Novelnya nyaris sempurna. Namun masih banyak kudapati typo. Ada yang dapat kuterka bacaannya dan ada pula yang tidak dapat kutebak, tapi rata-rata tertebak olehku. Husnuzhonku adalah mungkin ini cetakan lama yang di-pdf-kan, atau mungkin sengaja tidak diubah sedikitpun oleh tim penerbit demi menghargai karya ulama, tapi aku memilih agar editor mengeditnya saja. Supaya pembaca lebih mudah tahu kata apa yang ditulis.
BACA JUGA:Â Memperbaiki Akhlak, Bagaimana?
Di dalam ceritanya, terlihat betul Hayati memilih dan mengikuti nasibnya yang malang saat mengambil keputusan untuk tidak menikah dengan Zainudin. Tetapi dia telah melanggar sumpahnya. Karena sumpahnya itulah penulis hendak membuat Hayati menyesalinya. Bukankah penulis adalah pembuat “takdir” di dalam ceritanya? Kalaulah suaminya Aziz tidak jatuh miskin, maka tidaklah Hayati mengingat Zainudin lagi, dia sudah melupakan Zainudin. Hayati telah mencintai suaminya. Lantaran karena tak punya harta itulah yang mempertemukan Zainudin dan Hayati kembali, malah dalam satu rumah pula. Perasaan cinta Hayati pada Zainudin pun mulai tumbuh lagi. Tapi; pantang pisang berbuah dua kali, pantang pemuda makan sisa.” Apalagi janji Hayati dulu itu, tak dapat dimaafkan! Zainudin.

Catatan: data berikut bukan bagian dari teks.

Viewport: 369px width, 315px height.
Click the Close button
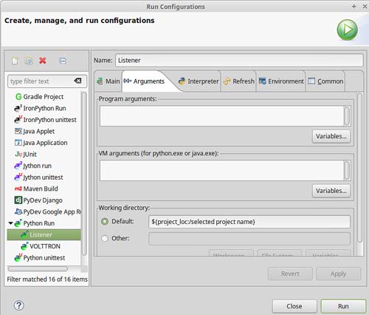tap(294, 306)
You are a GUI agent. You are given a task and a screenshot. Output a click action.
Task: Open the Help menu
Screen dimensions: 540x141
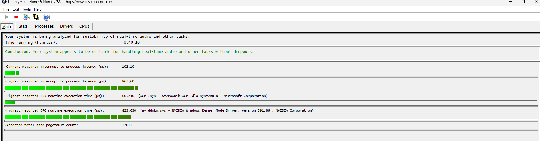pos(38,9)
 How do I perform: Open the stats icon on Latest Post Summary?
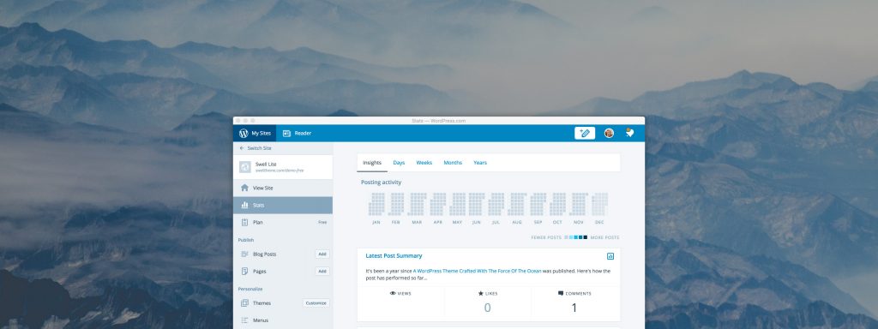(x=610, y=255)

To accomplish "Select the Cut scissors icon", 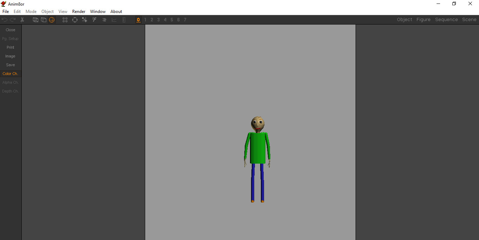I will click(x=22, y=20).
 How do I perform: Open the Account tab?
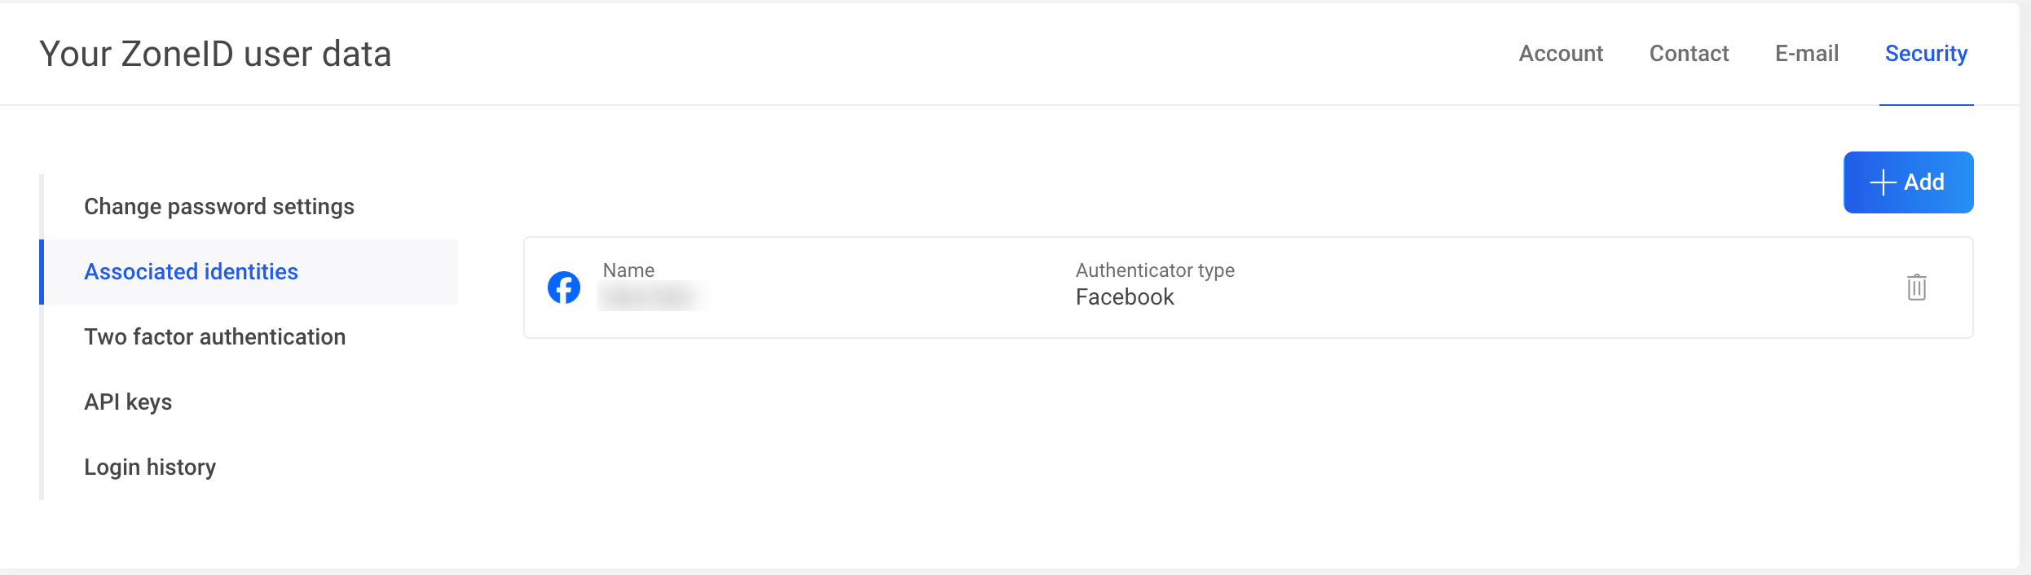point(1561,54)
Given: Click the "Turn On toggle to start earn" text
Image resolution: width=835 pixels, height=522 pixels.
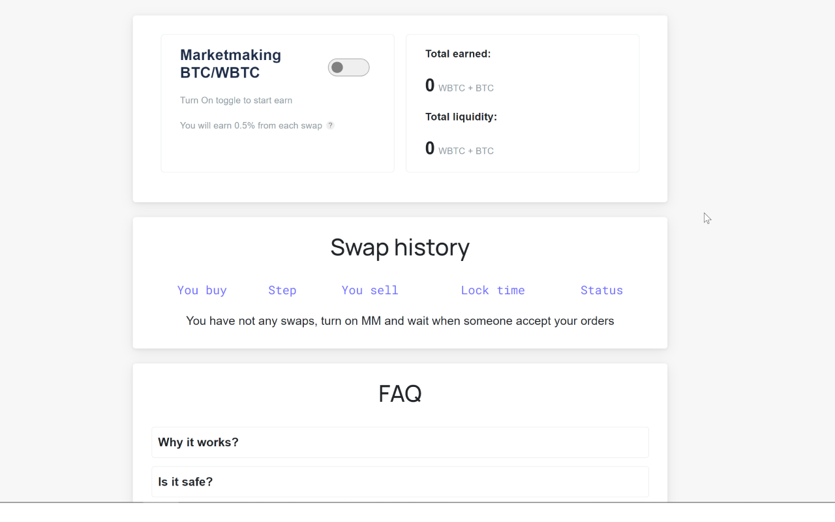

Yang selalu membuat sedih itu adalah saat kedua tokohnya meninggal, itulah yang disebut sad ending. Kalaulah Hayati selamat dari karamnya kapal Van Der Wijck itu, lalu menikah dan hidup bersama, tentu ini jadi happy ending. Meskipun di awal penuh dengan penderitaan. Tapi bukahkan sad endinglah yang terkenang oleh masa? Tak lekang dari zaman? Tak pudar dari ingatan? Dan semua kesedihan itu penulis tak lupa mengingatkan bahwa sebesar apapun kecintaan hamba selain daripada sang Pencipta, semuanya akan sirna, tak lupa mengingatkan kematian.
BACA JUGA:Â Ciri Akhlak Muslim
Lama aku menunggu sembari membaca menemukan kata; kapan ya ada kata kapal Van Der Wijck di dalam buku ini? Oh ternyata di akhir-akhir sekali.
Yang sempat mengganggu konsentrasiku saat membacanya adalah; aku selalu terbayang filmnya. Jadi tidak bisa mengkhayal bebas dan luas. Ah salahku kenapa menonton filmya terlebih dulu daripada membacanya. Agaknya kubaca sebelum filmya diagarap oleh sutradara. Tapi kabar baiknya jugalah aku malah ingin sekali lagi menonton filmya setelah tadi selesai membaca novelnya.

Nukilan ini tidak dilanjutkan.